### EXERCISE BRIEF:
Your answer should be every line below that includes the word "width".

### PROVIDED DATA:
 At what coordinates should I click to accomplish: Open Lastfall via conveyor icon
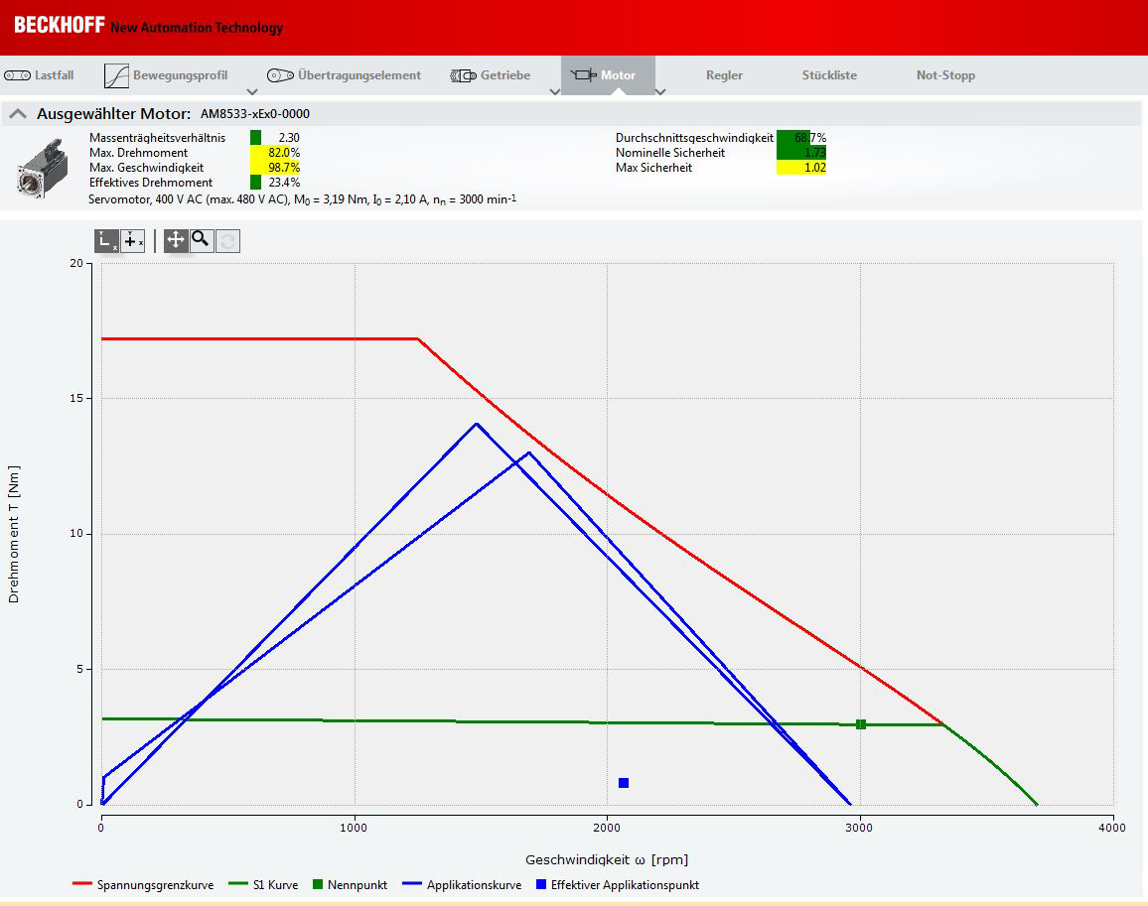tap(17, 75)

--

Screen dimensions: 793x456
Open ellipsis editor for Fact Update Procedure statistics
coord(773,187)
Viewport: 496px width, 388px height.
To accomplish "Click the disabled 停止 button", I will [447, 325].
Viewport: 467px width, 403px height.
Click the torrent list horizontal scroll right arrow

...

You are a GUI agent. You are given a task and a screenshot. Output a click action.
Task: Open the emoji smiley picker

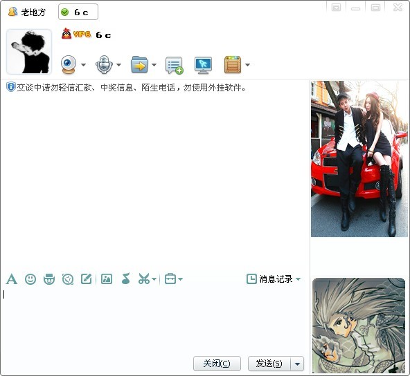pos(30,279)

### ANSWER SPACE:
Viewport: 496px width, 388px height.
Viewport: 467px width, 403px height.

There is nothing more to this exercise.